All par2 files are identical to these created by debug version.

For me looks best par2j64_sample2R.exe, but 1 second difference is marginal. More test results would be good, also results from 16 core CPUs with SSDs would be cool.

Yutaka-Sawada commented 4 years ago

All par2 files are identical to these created by debug version. For me looks best par2j64_sample2R.exe, but 1 second difference is marginal.

Thanks jetelina for tests. Multi-threading for hashing seems to be worthless in your case. Simple single-thread version is enough. From the log, CPU (only 2-core are used) is waiting the finish of file reading anyway. Calculation cost of hash value is almost ignorable, as compared to file asccess speed. I don't know why the drive is so slow. While 1-pass processing is good to treat large files on a slow drive, it's difficult to predict the speed.

I may include the sample version as a tool for the special case like your PC. If a user think his PC's HDD is slow, he can try the 1-pass version. When 1-pass processing is possible and faster in his case, he will use it instead of standard 2-pass version. A user needs to replace EXE files manually and test speed by himself. Is this way ok ?

jetelina commented 4 years ago

I have 3 notes/ideas: a) 1-pass processing is superior ▪ The access to HDD(or even SSD) is slow and expensive, so reading the data just once must be "always better". Small files may fit into HDD cache, larger files may fit into RAM and OS cache, so the result may not be visible. But I think that in principle 1-pass is better design.

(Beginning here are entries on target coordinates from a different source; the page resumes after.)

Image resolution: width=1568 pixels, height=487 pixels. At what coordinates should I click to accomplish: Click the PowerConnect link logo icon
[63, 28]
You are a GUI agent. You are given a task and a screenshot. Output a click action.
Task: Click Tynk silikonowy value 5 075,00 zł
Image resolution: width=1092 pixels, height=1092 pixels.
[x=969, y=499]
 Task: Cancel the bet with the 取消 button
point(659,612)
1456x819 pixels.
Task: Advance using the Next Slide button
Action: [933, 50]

b) Not enabled by default ▪ This is new feaure and design change, so let's be cautious and test it more. It is "experimental".

c) It is so beautiful to hide ▪ If you hide par2j64-1pass.exe in program directory nobody would find it. Also it would lead to existence of 2 versions, which one(the non-default) will propably die. ▪ How about merging it into par2j.exe and par2j64.exe and give it command line parametr for example /1p? Default behavior would be not changed, but easy to enable. ▪ The best would be to add option into MultiPar GUI - Options, so that enabling would be user friendly.

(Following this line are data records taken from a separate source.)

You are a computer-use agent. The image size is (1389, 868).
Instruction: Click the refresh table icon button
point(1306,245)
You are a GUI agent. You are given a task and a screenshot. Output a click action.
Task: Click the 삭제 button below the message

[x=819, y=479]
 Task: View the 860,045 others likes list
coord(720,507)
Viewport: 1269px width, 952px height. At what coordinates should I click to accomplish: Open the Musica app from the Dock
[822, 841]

Yutaka-Sawada commented 4 years ago

Thanks jetelina for advice.

I think that in principle 1-pass is better design.

I agree that 1-pass processing is faster for (slow) HDD. From my test, 1-pass mode is mostly faster than 2-pass mode, except very small files (like several MB). But, 1-pass mode is impossible in some cases. I need to improve it to support GPU, and require more tests of different cases. I will try more.

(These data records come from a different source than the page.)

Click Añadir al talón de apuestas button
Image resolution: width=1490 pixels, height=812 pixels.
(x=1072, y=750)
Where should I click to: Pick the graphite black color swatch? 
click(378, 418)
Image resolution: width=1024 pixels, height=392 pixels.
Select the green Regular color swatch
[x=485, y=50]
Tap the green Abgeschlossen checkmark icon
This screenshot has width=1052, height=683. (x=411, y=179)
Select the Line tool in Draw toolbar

Also it would lead to existence of 2 versions, which one(the non-default) will propably die.

Yes, I won't maintain 2 versions. Currently sample application can switch processing mode between 1-pass and 2-pass. Old (current standard) version has 2-pass mode only. New (future standard) version will switch 1-pass and 2-pass mode automatically. But sample doesn't support full feature yet.

How about merging it into par2j64.exe and give it command line parametr for example /1p?

It's possible to add command to switch encoders manually. But, I don't want to add new option on MultiPar GUI. If 1-pass mode is known to be faster than 2-pass mode in a case, it should be enabled at the case always. I want simple setting. That was why I requested users help of testing new feature.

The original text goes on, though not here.